How to Block Web Spiders/Crawlers

How do I make it so that my website CANNOT be indexed on the Internet?

I do NOT want Google or Yahoo or any other search engine or The Internet Archive to index or store or archive any of my website.

The Internet Archive had a link on their page to [URL=“http://pageresource.com/zine/robotstxt.htm”]here which says to create a file called “robots.txt” in your Web Root and to place the following code inside of it…


User-agent: *
Disallow: / 


Is that really all I need to do??
:-/

It seems like that is a very old link/article (i.e. circa 1999) and I am wondering if I have to do more to block sites like Google??

Thanks,

Amy

Create Robot.txt file and upload it …this is the only way you can stop bot or crawler

Yes, that is the standard way. You need to create the robots.txt file.

You can also control this using meta tags, but the robots.txt is the best method.

If it’s absolutely crucial that your site isn’t indexed, you can always add some code to check the User-Agent field that is submitted to the web server, and check to see if it’s a known search engine crawler, and if so, don’t output any HTML.

Currently, I have the following robots.txt file in my Web Root…


User-agent: *
Disallow: /

Thanks,

Amy

Yah, I have that - see last post.

You can also control this using meta tags, but the robots.txt is the best method.

Like this???

    <meta name=”robots” content=”noindex”>

If it’s absolutely crucial that your site isn’t indexed, you can always add some code to check the User-Agent field that is submitted to the web server, and check to see if it’s a known search engine crawler, and if so, don’t output any HTML.

How exactly do you do that??

Amy

Checking the useragent for any purpose other than collecting statistics isn’t a good idea as any such attempted block can be easily bypassed simply be making a small change to the useragent (and you wouldn’t want to check thousands of search engine useragents in the first place).

Those two lines in the robots.txt file is all that is needed to stop legitimate search engines from indexing your site.
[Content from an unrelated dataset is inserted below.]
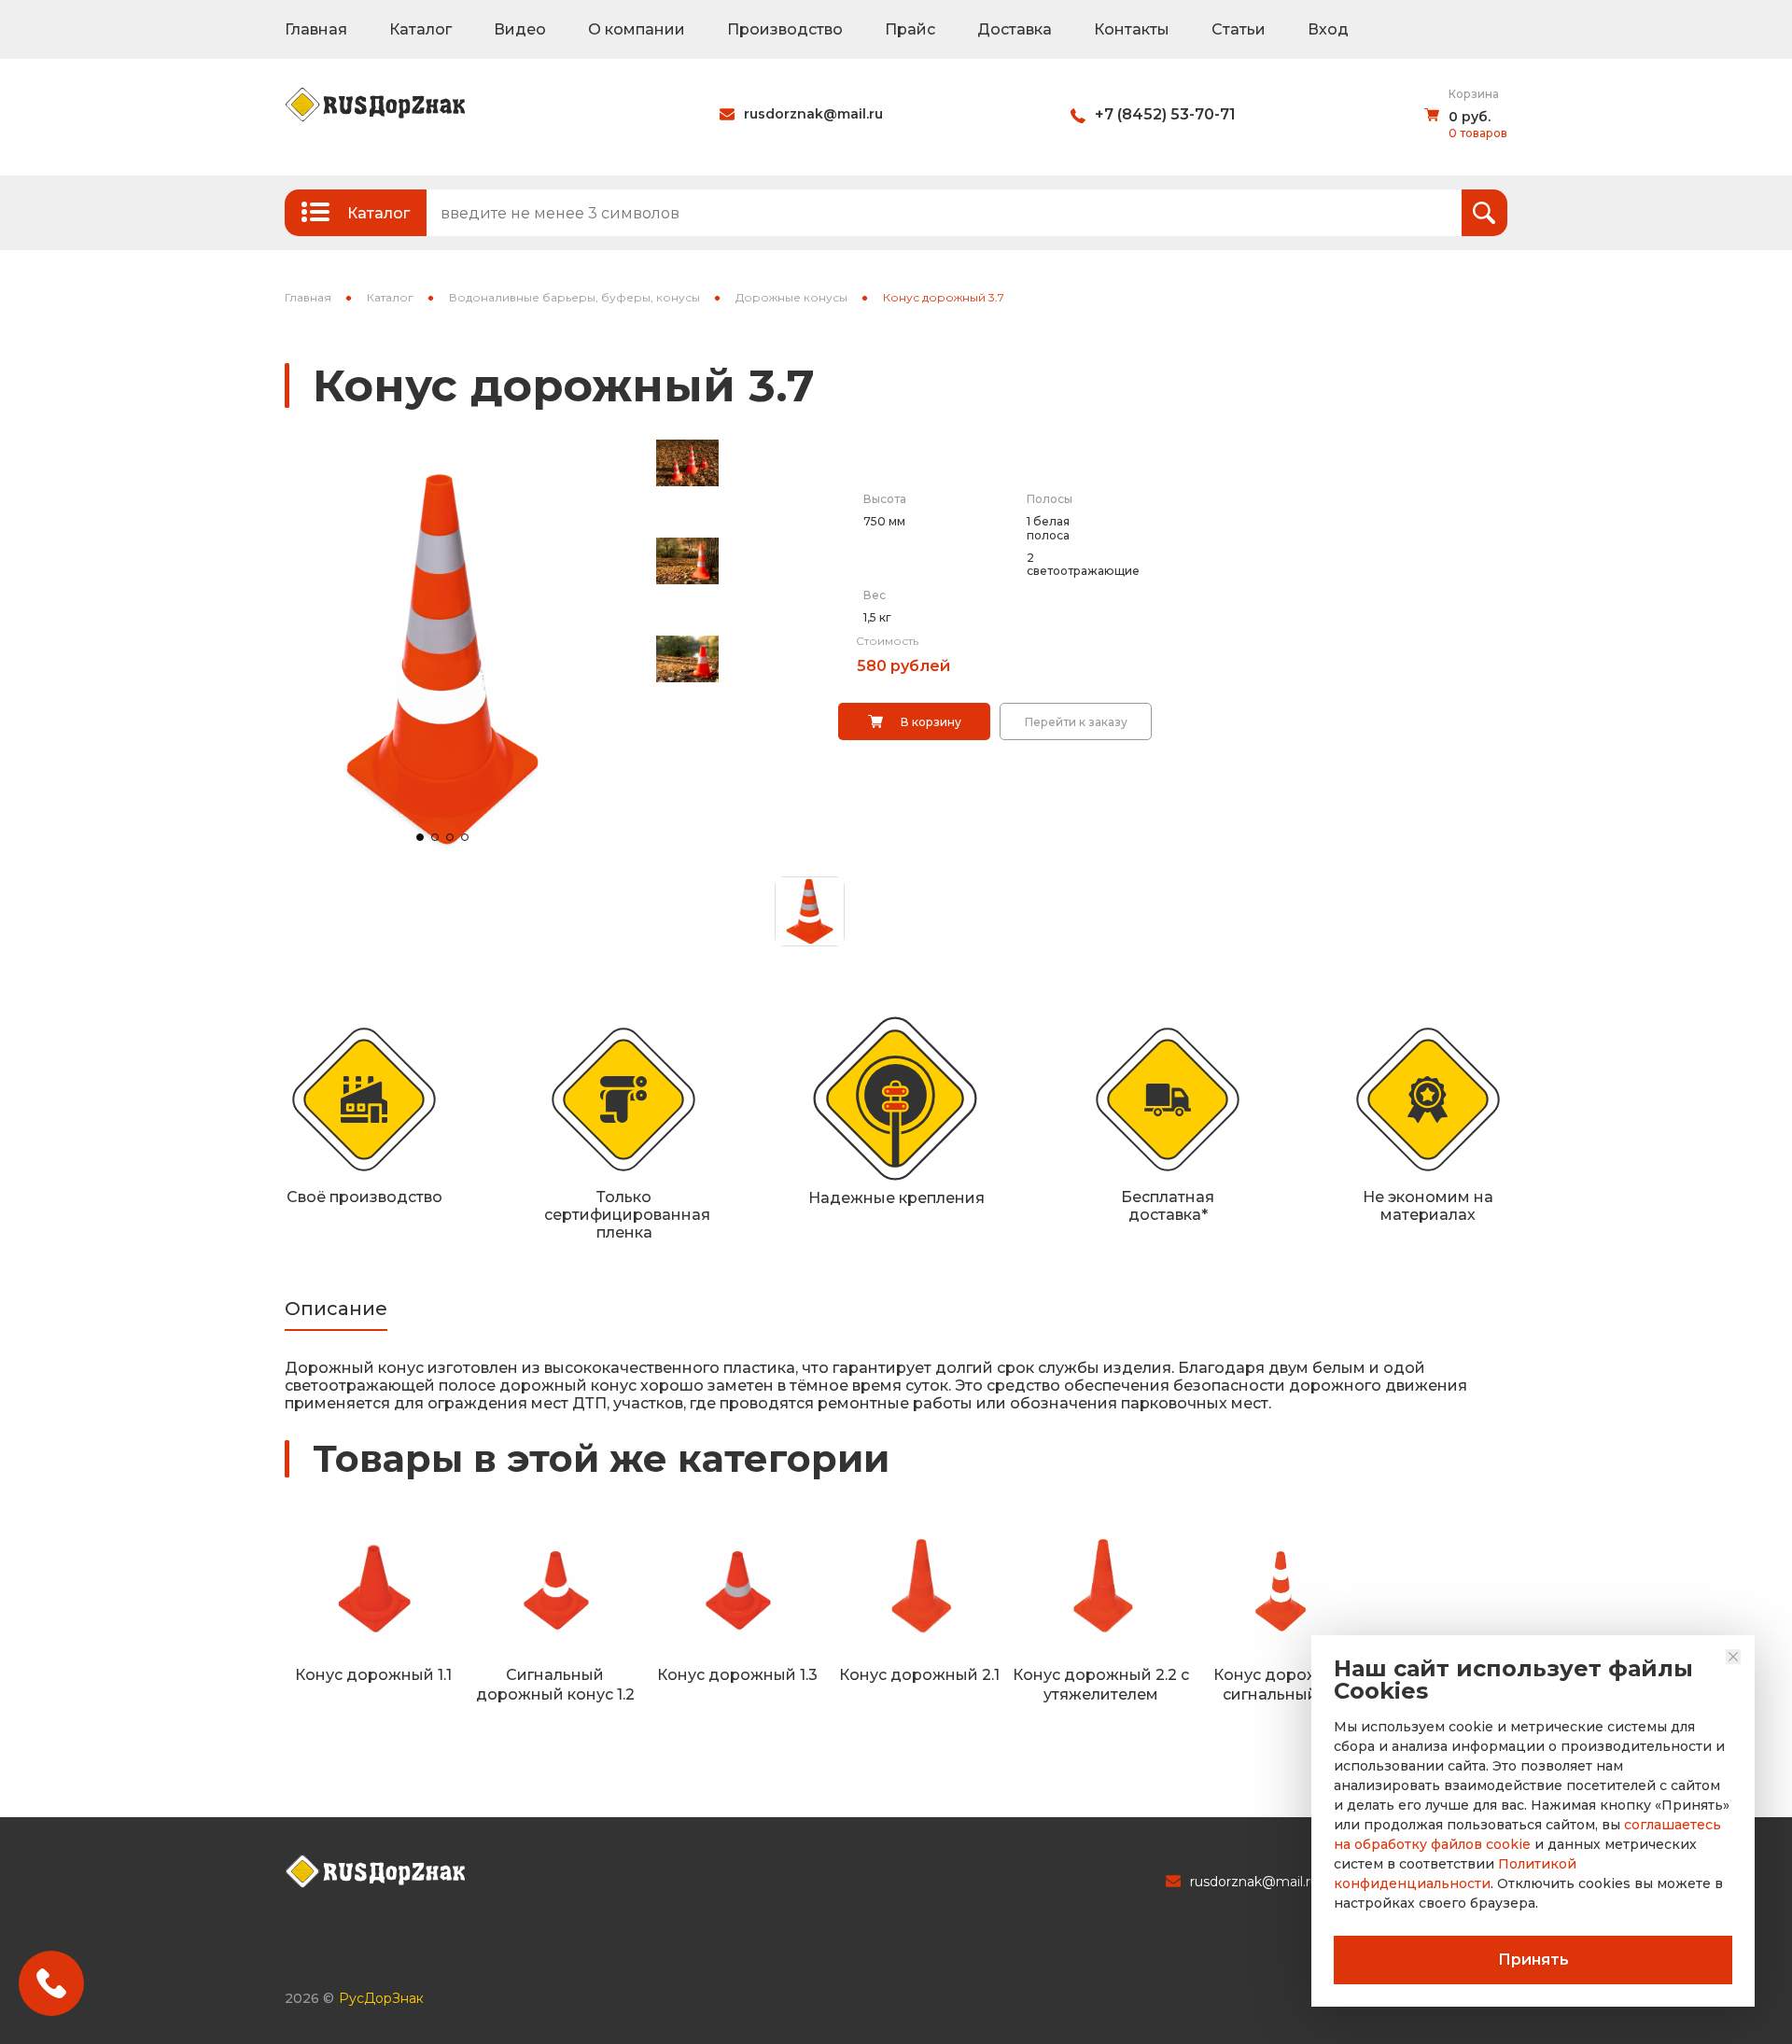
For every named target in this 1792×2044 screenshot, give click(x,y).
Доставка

Also if you don’t have any incoming links from an indexed web page then no spiders/robots will find your site anyway. That’s why most search engines have indexed less than 10% of the web and even Google hasn’t found 20% of web pages yet.

Hello Stephen! Always a pleasure to read your posts!

Okay, I just woke up, and my brain is still warming up…

By incoming links you mean if “I” link to an outside website??

If so, then you are saying that just by having a domain and URL I will not end up on Google?

And that due to that fact and my simple robots.txt file, I am almost guaranteed to stay in “stealth” mode online?

On a related note… Is there a way for me to PREVENT other people from linking there website to my website??

Should I even be concerned if someone linked their website to my website??

Thanks,

Amy

No incoming links mean someone that has linked to your website.

No, though why would you want to? That is how the internet works! :slight_smile:

Because maybe the person/site linking to me is SCUMMY?! :eek:

I don’t want some nefarious site tapping into my site?!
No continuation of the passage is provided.